Pixel coordinate grounding data
▼

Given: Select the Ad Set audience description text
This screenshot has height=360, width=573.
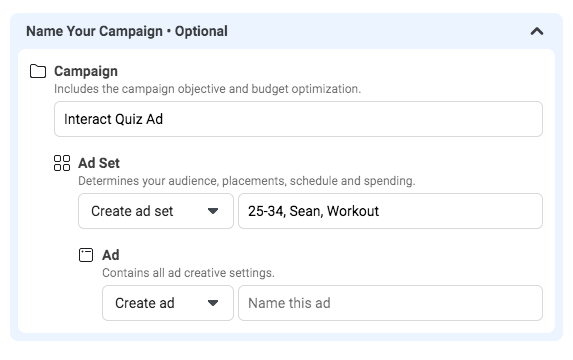Looking at the screenshot, I should (x=247, y=181).
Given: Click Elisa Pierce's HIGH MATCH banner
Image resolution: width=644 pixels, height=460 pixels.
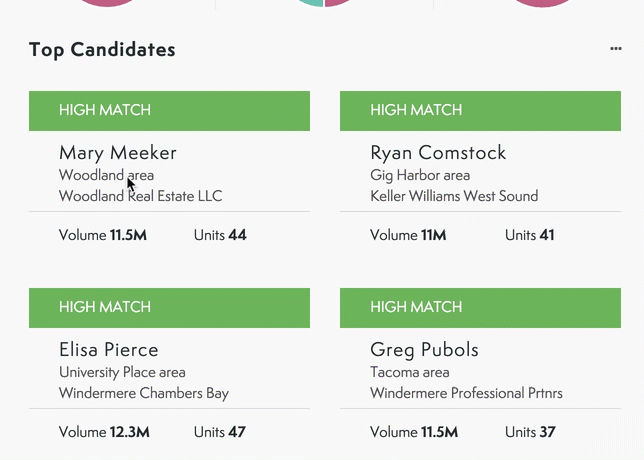Looking at the screenshot, I should click(169, 308).
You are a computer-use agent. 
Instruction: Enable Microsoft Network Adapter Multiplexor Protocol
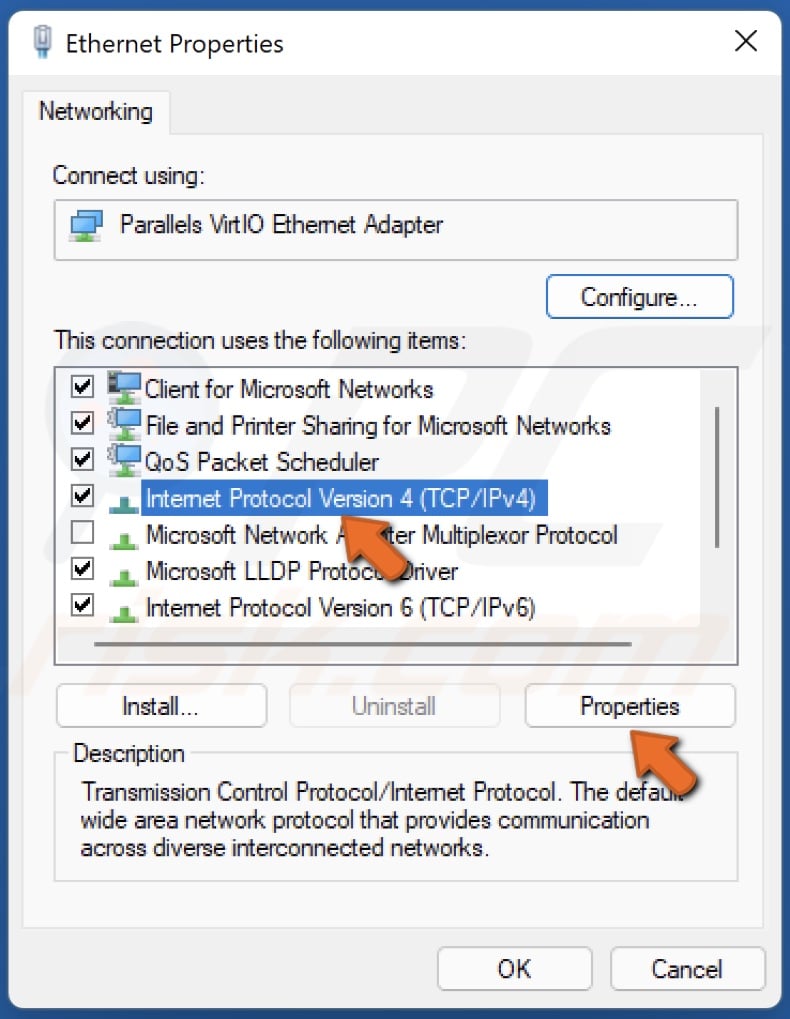pyautogui.click(x=81, y=533)

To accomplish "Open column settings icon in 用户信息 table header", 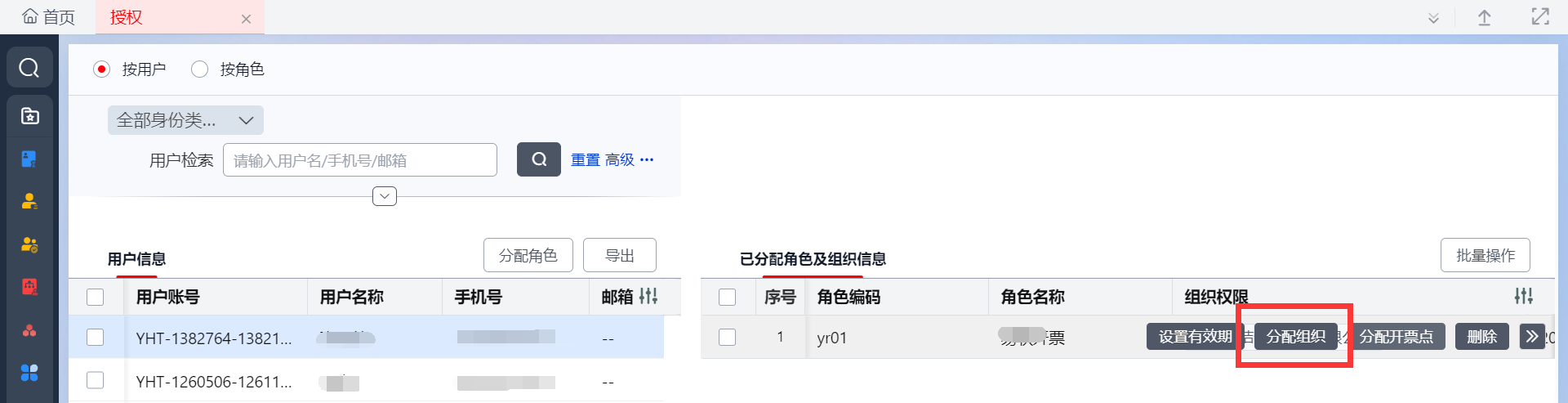I will (x=648, y=296).
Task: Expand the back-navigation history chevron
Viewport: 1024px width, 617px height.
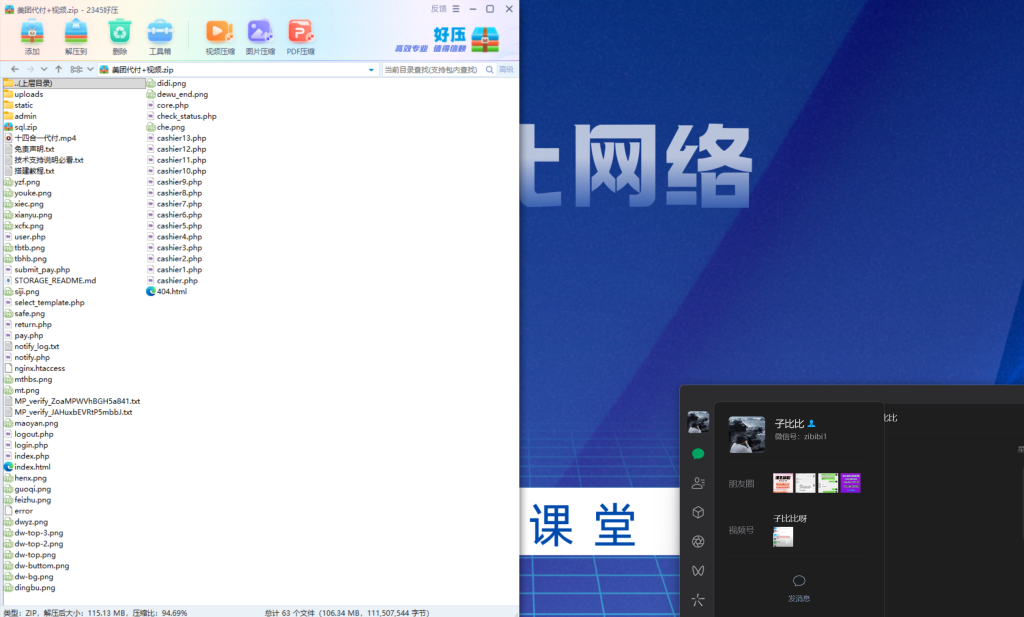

▲

ACTIVITY: Some lines of the data above may hold the word "Given"; state how many do, and give only that number.

SOLUTION FOR THIS PROBLEM: 2